ProtoMoldは、科学技術振興機構(JST)が推進する戦略的創造研究推進事業 総括実施型研究(ERATO)の1つ、ERATO 川原万有情報網プロジェクトに属する研究グループの成果だ。山岡潤一氏(慶應義塾大学大学院政策・メディア研究科特任助教)と筧康明氏(慶應義塾大学環境情報学部 准教授)を中心とした研究チームが開発した。

photo PC制御されたピンが瞬時に型をつくる

ProtoMoldは、PVC(ポリ塩化ビニル)やPETなどの熱可塑性樹脂製シートを使用する、“2.5D”プリンターとでもいうべき造形装置だ。12×8本のピンをジェスチャー入力や3Dスキャンデータを使って位置決めして造形物の型とする。

photo 本体上部に樹脂シートをセットし、軟化するまで加熱する

その上に、加熱して軟化させた樹脂シートを乗せ、吸引器で吸引して型に定着・硬化させるという仕組みだ。樹脂シートは、再加熱することで平らになり、何度でも再利用することができる。

例えば、提供する食品の形状に沿ったトレイを即座に作ったり、スキャンした顔のデータをもとに顔のデータを印刷したお面を作ったりと、多彩な用途を想定する。シートの上に特殊な導電インクで回路を印刷すれば、ファブリケーションしたものに電気回路としてのファンクションを持たせることもできる。

photo 立体地図とお面の造型例
photo トレイ形状や導電インク印刷例

研究チームの山岡氏はこの研究を、人とコンピューターをどうつなぐのか、HCI(Human Computer Interaction)という分野からのファブリケーションに向けての取り組みだと説明する。

ProtoMoldが応用する技術自体は、新しいものではないという。金属製のピンを使ってメッセージなどを表示する「ピンディスプレイ」や、樹脂を使って真空成型する「バキュームフォーマー」は実用化されている。また、3Dプリンターを利用した立体造形で型を作成することも多い。

しかし、3Dプリンターでの造形は時間がかかり、ピンディスプレイは型の情報としてその場から取り出すことができず、バキュームフォーマーでは製品から型を起こすのが手間などの課題があるという。

photo 開発者の山岡潤一特任助教

「シンプルにいうと、高速かつ材料の再利用がきく3次元立体造形ツールを作りたかった」と山岡氏は開発の動機を語る。「ProtoMoldは、3Dプリンターやレーザーカッターなどのデジタルファブリケーションツールと比べ、やり直しが出来るうえに出力が早い。型の形状を即座に変えることができるうえ、熱可塑性樹脂のシートは再利用可能なため、何度でもリトライしながら形状を最適化できる。ファブリケーションのゴールや完成イメージに近づくためのプロセスを、何度も高速で回すことができる」と、そのメリットを説明する。

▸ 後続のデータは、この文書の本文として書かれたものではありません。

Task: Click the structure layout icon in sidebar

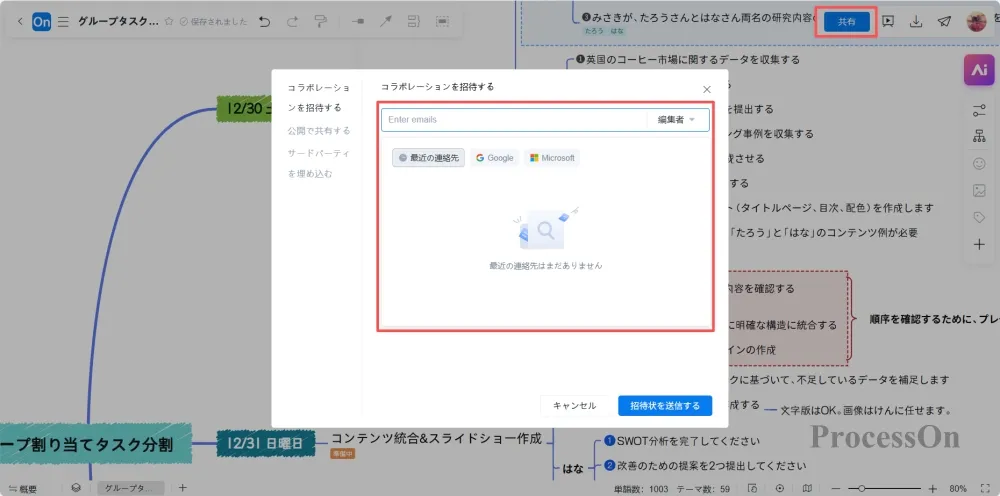Action: [x=978, y=136]
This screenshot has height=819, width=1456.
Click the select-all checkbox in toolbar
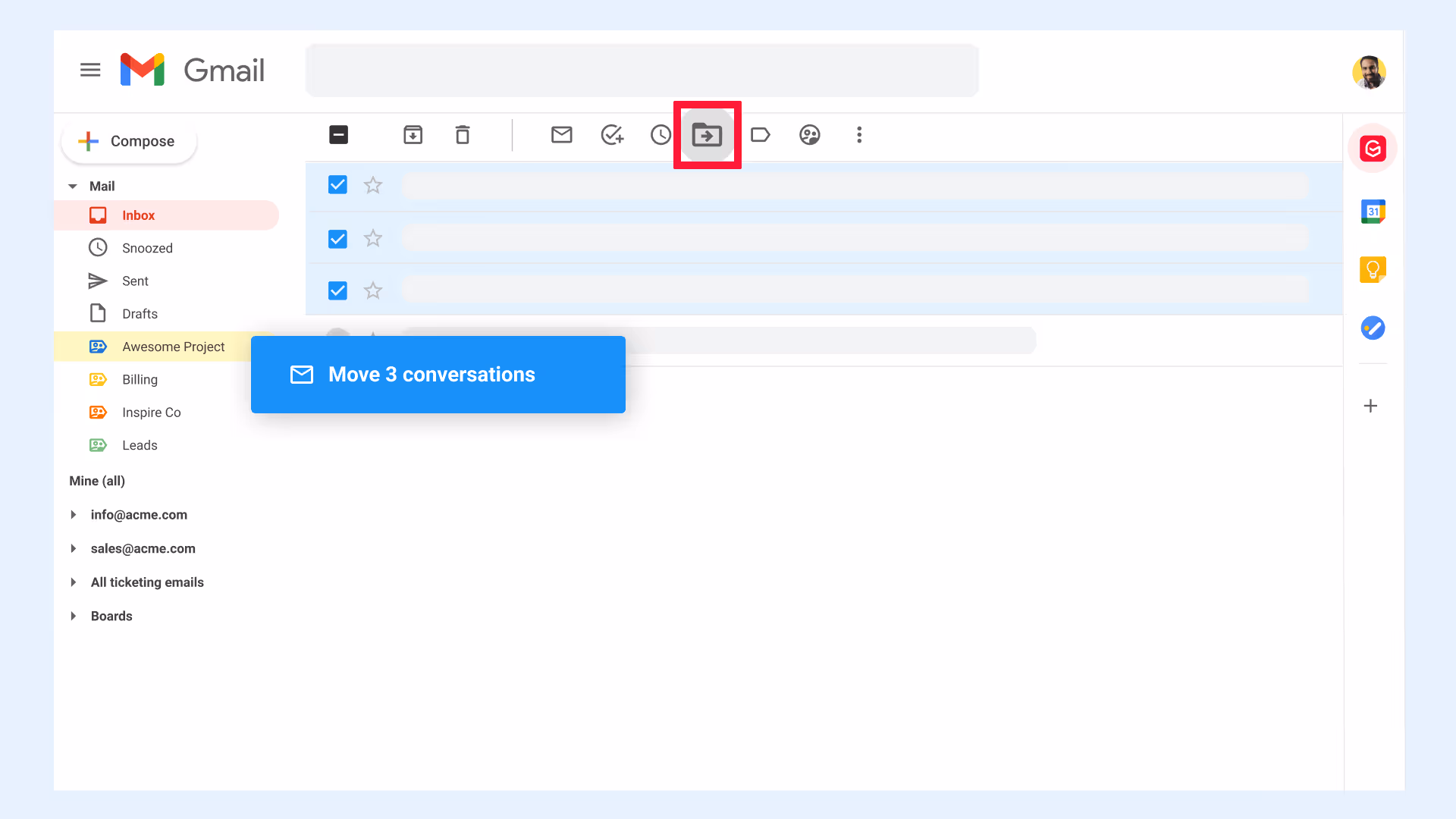point(338,135)
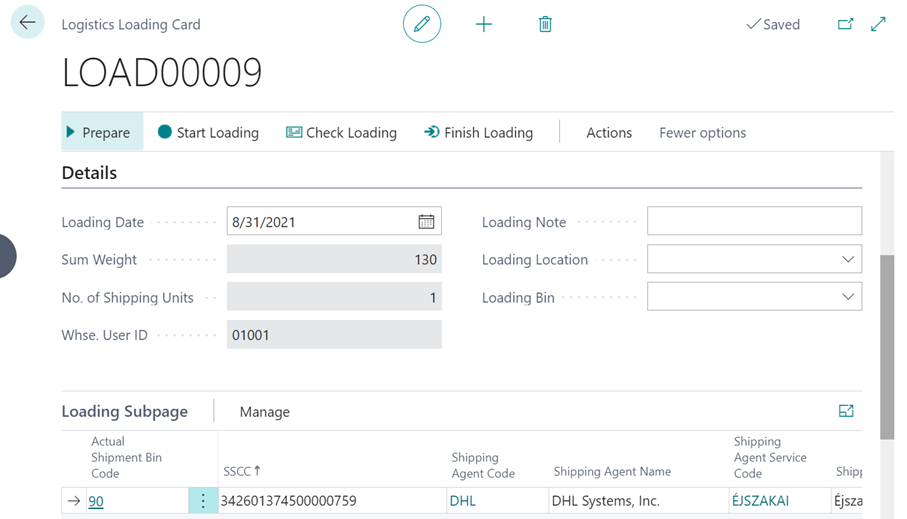Select Check Loading action
Viewport: 907px width, 519px height.
click(x=341, y=133)
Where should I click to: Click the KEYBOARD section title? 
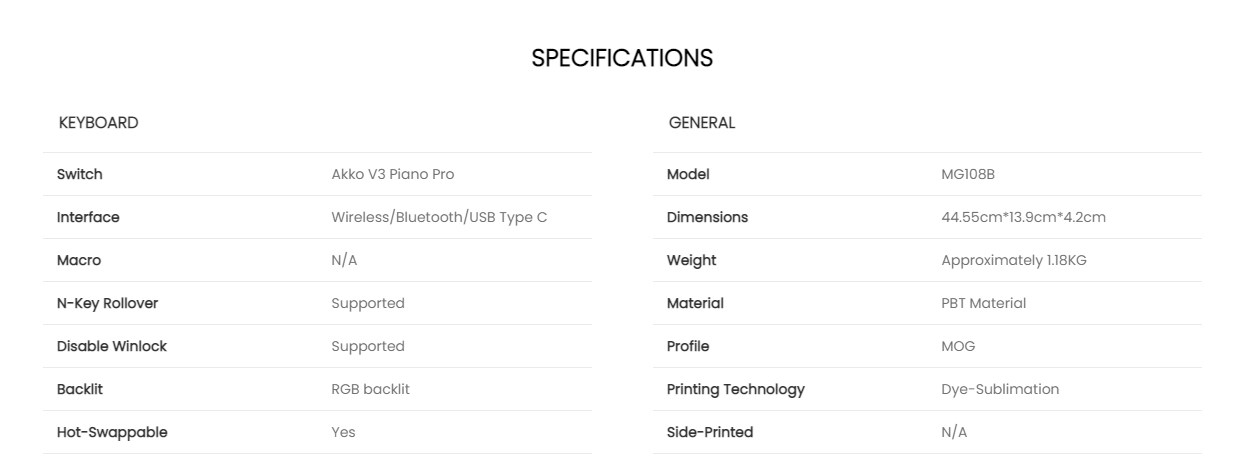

新たなHCIを実現するProtoMoldだが、課題もあるという。今のモデルは合計96個のブロックをリニアアクチュエーターで動かしているが、解像度は決して高くはない。例えば加熱した1本の細いピンをCNCのように動かせば、型の精度は上がるが時間がかかる。速度を最重要視しつつ解像度も上げ、他のデジタルファブリケーションツールと連携させることも今後は考えたいとのことだ。

ProtoMoldの産業用途としては、多様な製品から早く型を写し取り、それに適した梱包材がすぐにできるという、梱包材製造に活躍の場があるとみている。そしてさらにその先には、変形するシートによる究極のものづくりがあるのではと、山岡氏。

「食品のトレイや家具など、現状のものづくりは“作って終わり”だ。ProtoMoldと樹脂シートを使えば、必要な時にその場で作り、使い終わったらシートに戻すという究極の断捨離、製造コスト、輸送コストの大幅な削減ができる可能性がある」と、山岡氏はProtoMoldが目指す未来を語っている。